Tout cela ne dura qu’un instant : le garçon, la carte à la main, attendait toujours le résultat du choix entre les « coupes Jacques » et les « pêches à la Melba » ; mais cet instant avait suffi à miss Bart pour mesurer sa destinée. Si Mrs. Trenor prenait la tête, tout le monde la suivrait ; et Lily eut la sensation désolée du naufragé qui a fait de vains signaux à des voiles fuyantes.

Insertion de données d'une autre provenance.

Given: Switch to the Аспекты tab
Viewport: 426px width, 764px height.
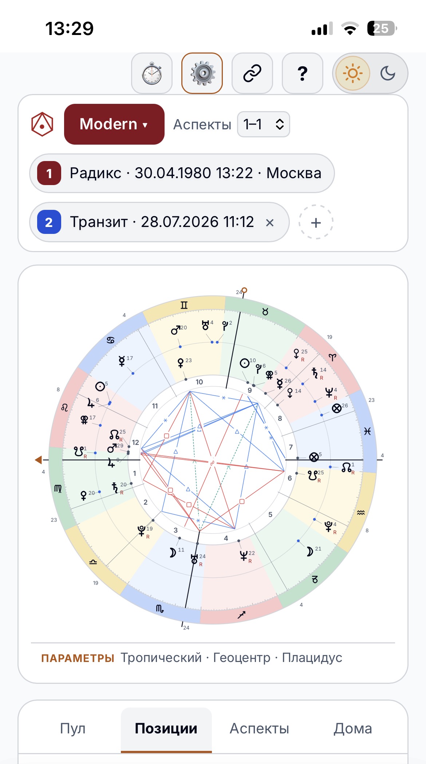Looking at the screenshot, I should click(259, 728).
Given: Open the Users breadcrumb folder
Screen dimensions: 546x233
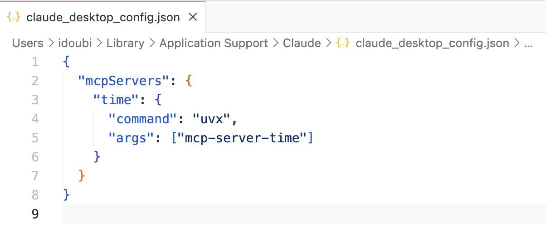Looking at the screenshot, I should pos(27,43).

Elle se rappela, dans un éclair, Mrs. Trenor se plaignant de la rapacité de Carry Fisher : cela ne prouvait-il pas qu’elle était extraordinairement au courant des affaires personnelles de son mari ? Parmi le large et tumultueux désordre de l’existence de Bellomont, où personne ne semblait avoir le temps d’observer son voisin, et où les tendances individuelles et les intérêts personnels passaient inaperçus dans le courant des activités collectives, Lily s’était imaginée à l’abri d’une surveillance gênante ; mais si Judy savait quand Mrs. Fisher empruntait de l’argent à son mari, était-il vraisemblable qu’elle ignorât la même opération faite par Lily ? Si elle se souciait peu des affections que pouvait avoir son mari, elle était tout simplement jalouse de sa bourse ; et Lily lut dans ce fait l’explication de sa froideur. Le résultat immédiat de ces conclusions fut la détermination passionnée de payer sa dette à Trenor. Une fois libérée de cette obligation, elle n’aurait plus, du legs de Mrs. Peniston qu’un millier de dollars, et rien d’autre pour vivre que son petit revenu, lequel était infiniment moindre que la maigre pitance de Gerty Farish ; mais cette considération céda devant l’impérieuse revendication de son orgueil blessé. Il fallait d’abord qu’elle fût quitte envers les Trenor ; après cela, elle songerait à l’avenir.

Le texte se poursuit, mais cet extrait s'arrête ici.